Tomorrow (Sat/12 at 2pm) advocates and defenders of working class San Francisco will march to protest a rash of recent Mission evictions, including the potential ouster of artists and activists Rene Yañez and Yolanda Lopez from their Mission district home.
The organizers want the mayor to declare a state of emergency in the city as the recent Ellis Act evictions have intensified — 125 Ellis Act eviction notices have been filed this year, with the most recent numbers going to the end of August, according to the SF Rent Board. But 175 requests for Ellis Act evictions were filed, meaning 70 percent of Ellis evictions were upheld. The march follows recent wins against gentrification, including blocking a Jack Spade store from opening in the Mission.

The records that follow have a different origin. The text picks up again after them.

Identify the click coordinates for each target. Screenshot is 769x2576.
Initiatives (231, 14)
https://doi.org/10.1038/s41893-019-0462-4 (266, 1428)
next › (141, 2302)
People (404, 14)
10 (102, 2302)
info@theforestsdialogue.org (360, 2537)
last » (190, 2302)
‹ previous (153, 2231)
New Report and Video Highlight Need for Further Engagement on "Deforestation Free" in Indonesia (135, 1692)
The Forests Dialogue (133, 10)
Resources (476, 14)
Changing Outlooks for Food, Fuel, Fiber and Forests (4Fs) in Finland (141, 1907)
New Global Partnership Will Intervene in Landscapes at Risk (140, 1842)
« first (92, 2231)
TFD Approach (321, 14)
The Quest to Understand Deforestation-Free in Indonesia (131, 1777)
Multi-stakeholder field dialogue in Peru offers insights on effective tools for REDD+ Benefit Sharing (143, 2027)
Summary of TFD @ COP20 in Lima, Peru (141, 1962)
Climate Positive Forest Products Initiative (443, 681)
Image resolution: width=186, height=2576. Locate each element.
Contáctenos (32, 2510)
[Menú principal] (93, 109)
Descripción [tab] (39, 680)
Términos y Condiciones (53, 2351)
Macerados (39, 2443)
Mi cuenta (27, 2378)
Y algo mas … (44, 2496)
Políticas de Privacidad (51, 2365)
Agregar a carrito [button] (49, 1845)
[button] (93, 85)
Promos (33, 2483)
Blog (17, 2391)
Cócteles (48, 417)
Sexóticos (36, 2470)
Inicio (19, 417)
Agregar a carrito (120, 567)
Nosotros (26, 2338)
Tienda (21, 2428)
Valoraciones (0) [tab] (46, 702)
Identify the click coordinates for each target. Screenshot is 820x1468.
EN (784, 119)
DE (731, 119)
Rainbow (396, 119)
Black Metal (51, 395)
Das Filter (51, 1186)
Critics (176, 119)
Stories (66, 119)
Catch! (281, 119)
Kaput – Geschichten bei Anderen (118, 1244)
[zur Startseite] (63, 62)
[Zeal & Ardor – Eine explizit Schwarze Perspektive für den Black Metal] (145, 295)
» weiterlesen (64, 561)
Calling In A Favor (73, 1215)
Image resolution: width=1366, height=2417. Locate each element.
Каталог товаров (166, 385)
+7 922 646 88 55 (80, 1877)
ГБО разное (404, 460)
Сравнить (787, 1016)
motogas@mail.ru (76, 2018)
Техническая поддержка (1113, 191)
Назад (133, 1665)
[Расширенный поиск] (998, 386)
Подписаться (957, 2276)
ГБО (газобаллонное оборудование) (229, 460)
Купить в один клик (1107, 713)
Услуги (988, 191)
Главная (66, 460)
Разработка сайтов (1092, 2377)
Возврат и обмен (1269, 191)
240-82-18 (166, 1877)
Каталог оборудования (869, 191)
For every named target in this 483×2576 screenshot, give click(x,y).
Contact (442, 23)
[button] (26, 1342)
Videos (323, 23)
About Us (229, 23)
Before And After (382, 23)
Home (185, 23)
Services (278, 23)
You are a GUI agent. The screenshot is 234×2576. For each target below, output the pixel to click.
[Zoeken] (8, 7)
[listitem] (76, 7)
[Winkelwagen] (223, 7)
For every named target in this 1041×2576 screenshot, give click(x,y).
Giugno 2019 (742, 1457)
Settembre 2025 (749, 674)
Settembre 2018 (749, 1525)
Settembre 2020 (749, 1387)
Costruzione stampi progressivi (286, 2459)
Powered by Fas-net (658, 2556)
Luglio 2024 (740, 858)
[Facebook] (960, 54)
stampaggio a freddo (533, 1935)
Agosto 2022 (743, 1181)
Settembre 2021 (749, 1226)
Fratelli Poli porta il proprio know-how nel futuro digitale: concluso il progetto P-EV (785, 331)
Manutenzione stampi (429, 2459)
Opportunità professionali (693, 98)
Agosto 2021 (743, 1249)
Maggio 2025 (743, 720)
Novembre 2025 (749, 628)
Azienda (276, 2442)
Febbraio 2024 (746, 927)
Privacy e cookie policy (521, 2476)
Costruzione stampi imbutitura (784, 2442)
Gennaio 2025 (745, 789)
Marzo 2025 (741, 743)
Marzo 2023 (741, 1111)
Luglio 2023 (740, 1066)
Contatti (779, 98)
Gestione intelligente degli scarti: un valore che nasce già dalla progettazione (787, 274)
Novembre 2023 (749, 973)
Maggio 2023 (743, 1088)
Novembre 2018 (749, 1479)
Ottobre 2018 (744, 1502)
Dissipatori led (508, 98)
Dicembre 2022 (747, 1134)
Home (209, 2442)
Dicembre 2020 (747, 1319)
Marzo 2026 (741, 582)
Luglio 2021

Organizer Roberto Y. Hernandez said that since he announced the march he’s been getting calls of support from all over the city, but most notably in Chinatown, the Bayview, and the Castro.
“I heard horror stories of what’s happening to the gay community in the Castro,” he said. “This doesn’t just affect the Mission, this affects the whole city.”
Each of those evictions represents a person or family whose ouster from their apartments may mean ouster from San Francisco altogether. Ellis evictions gained more notoriety this year, first with the plight of the Lee family and now the ouster of Mission artists Yañez and Lopez.
Yañez is widely credited with bringing the celebration of Day of the Dead to the city. He co-founded the Mission’s Galeria de la Raza and practiced art in his home of the Bay Area since the 60s. Now, while suffering from cancer, the 71 year old is being forced from the neighborhood he helped to shape. Lopez, his former wife, is an artist with deep roots in the Chicano/a movements of the ‘60s, and is facing eviction as well.
After 35 years in their home, the artists face the same plight as the Lee’s and even San Francisco’s local nonprofits — ouster in the face of the tech boom’s ever rising rents.
Rene Yañez’s son Rio is an established artist in his own right and rents a unit in the same building. Rio faces the same Ellis Act eviction as his father.
In an open letter to Yañez and the community, artist Guillermo Gómez-Peña wrote, “Rene, you are my artistic godfather and needless to say, you are an icon; the artistic Capo of the Bay Area Chicano movement…Our city has become a bohemian theme park for consumer fools with the latest gadgets in hand, but what happens when there are no more bohemians left?”
Juan Gonzalez, the founding publisher of the Mission’s local newspaper, El Tecolote, said that Yañez’s ouster from the neighborhood is part of a larger context.
“He’s a leading force, someone who puts his energy in making the city aware that Latinos are here and here to stay,” he said. And of the Mission’s slow but brutal gentrification, “It’s not right. There’s always going to be change, but to see this lost — I think the city as a whole will lose. I’m waiting for the city leaders, beyond our supervisors, to use their powers to stop what’s happening.”
One opportunity to call for change will happen tomorrow.
Honoring Rene Yanez/Yolanda Lopez at @sfbos, great artists facing an #EllisAct eviction after 35 yrs in the Mission. pic.twitter.com/ss8s7mcpi1
— David Campos (@DavidCamposSF) October 1, 2013
The march for Yañez and Yolanda Lopez, “Our Mission: No Eviction,” will hit the streets Saturday, Oct. 12 at 2pm at the Brava Theater, which is on 24th Street between Hampshire and York. The march will move towards Mission where they’ll hold a rally at the 24th street BART station.
“The mayor was involved in the I-Hotel movement back in the day, when they evicted my Asian brothers and sisters,” Hernandez said. “We’ve got to wake him up. I’m giving him the benefit of the doubt, but now he’s gotta move, he’s gotta do something.”